Inicialmente, esses produtos estão sendo comercializados apenas na China, o que demonstra uma estratégia focada em validar a nova tecnologia em seu mercado doméstico, onde a marca possui uma base de fãs leal e engajada. A rápida adoção inicial reflete não apenas a força da Xiaomi, mas também o crescente interesse dos consumidores chineses por tecnologia desenvolvida localmente.

O desenvolvimento de um chip próprio representa um movimento estratégico de verticalização, que concede à Xiaomi maior controle sobre a integração entre hardware e software. Isso permite otimizações mais profundas de desempenho, consumo de energia e funcionalidades exclusivas, alinhando a empresa a gigantes como Apple e Huawei, que há anos investem em seus próprios ecossistemas de silício.

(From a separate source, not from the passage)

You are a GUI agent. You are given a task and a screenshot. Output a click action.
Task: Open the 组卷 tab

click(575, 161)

O sucesso comercial desses primeiros aparelhos será crucial para determinar a expansão do XRING O1 para outros modelos e mercados no futuro. A receptividade positiva indica que a Xiaomi está no caminho certo para se tornar não apenas uma montadora de dispositivos, mas uma verdadeira empresa de tecnologia com inovações em todos os níveis.

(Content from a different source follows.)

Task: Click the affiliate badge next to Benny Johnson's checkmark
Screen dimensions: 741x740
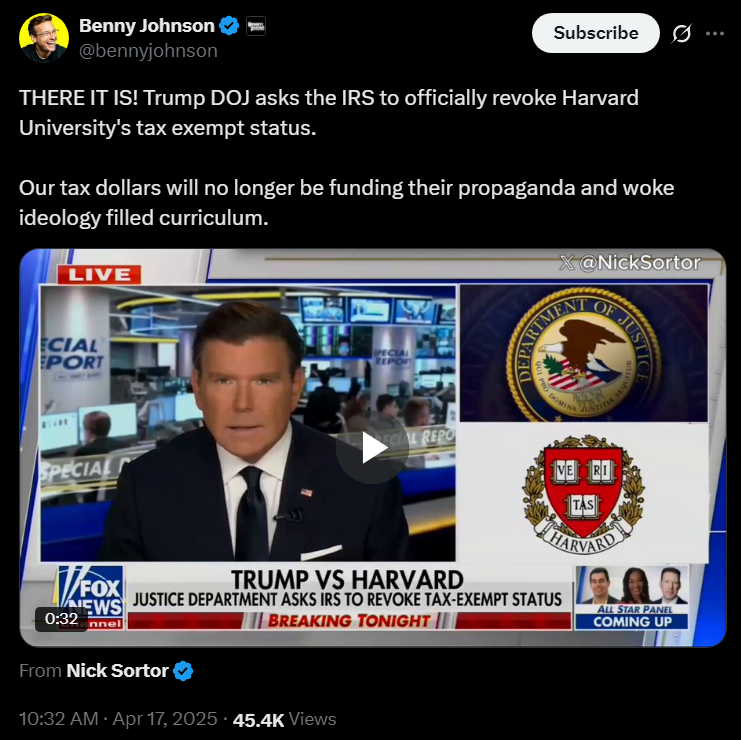Action: pyautogui.click(x=256, y=26)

Desempenho e especificações técnicas do XRING O1

O XRING O1 não é apenas um esforço simbólico; ele foi projetado para competir diretamente com os melhores processadores do mercado. Fabricado com um processo de litografia de 3 nanômetros de segunda geração, o chip contém impressionantes 19 bilhões de transistores, o que se traduz em maior poder de processamento e eficiência energética. Sua arquitetura de CPU é composta por 10 núcleos, enquanto a GPU é uma Immortalis-G925 de 16 núcleos, projetada para oferecer performance gráfica de ponta em jogos e aplicações pesadas. Além disso, o XRING O1 possui uma Unidade de Processamento Neural (NPU) e um Processador de Sinal de Imagem (ISP) customizados, dedicados a acelerar tarefas de inteligência artificial e aprimorar a qualidade de fotos e vídeos. Nos testes de benchmark, o chip demonstrou seu potencial ao ultrapassar a marca de 3 milhões de pontos no AnTuTu, posicionando-o entre os SoCs mais rápidos disponíveis para Android. Em testes específicos do Geekbench, o XRING O1 chegou a superar o A18 Pro da Apple em performance multi-core, um feito notável que valida o investimento da Xiaomi em pesquisa e desenvolvimento.

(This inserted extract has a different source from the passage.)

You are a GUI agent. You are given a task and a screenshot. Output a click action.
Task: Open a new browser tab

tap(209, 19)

Presença discreta da Samsung no mercado chinês

A Samsung, uma das maiores fabricantes de semicondutores do mundo, registrou uma participação de apenas 0,6% no ranking do AnTuTu com seus processadores Exynos. Essa fatia modesta reflete uma estratégia de mercado mais restrita na China, onde a empresa utiliza seus chips predominantemente em seus próprios dispositivos da linha Galaxy.

No passado, a Samsung chegou a fornecer processadores Exynos para outras marcas, como Motorola e Vivo, mas essa prática foi significativamente reduzida nos últimos anos. A preferência do mercado chinês e das fabricantes locais por soluções da Qualcomm e da MediaTek limitou a expansão da Samsung como fornecedora de chips para terceiros na região.

O futuro da competição no setor de chips

A entrada da Xiaomi no mercado de processadores com o XRING O1 é um indicativo claro de uma tendência de diversificação e verticalização no ecossistema Android. A busca por maior autonomia e diferenciação está levando as grandes fabricantes de smartphones a investir bilhões no desenvolvimento de seus próprios componentes, reduzindo a dependência de fornecedores externos e permitindo um nível de otimização de software que antes era exclusivo da Apple. Esse movimento, embora ainda incipiente, tem o potencial de remodelar o cenário competitivo nos próximos anos.

Apesar de a Qualcomm e a MediaTek manterem uma vantagem consolidada em escala de produção, portfólio e parcerias, o avanço de chips proprietários de alto desempenho pode aumentar a pressão por inovação e preços mais competitivos em todo o setor. A proximidade entre as participações iniciais da Xiaomi e da Samsung no relatório do AnTuTu sugere que o mercado está aberto a novos players, e o sucesso do XRING O1 pode inspirar outras empresas a seguir o mesmo caminho, resultando em um futuro com mais opções e avanços tecnológicos para os consumidores.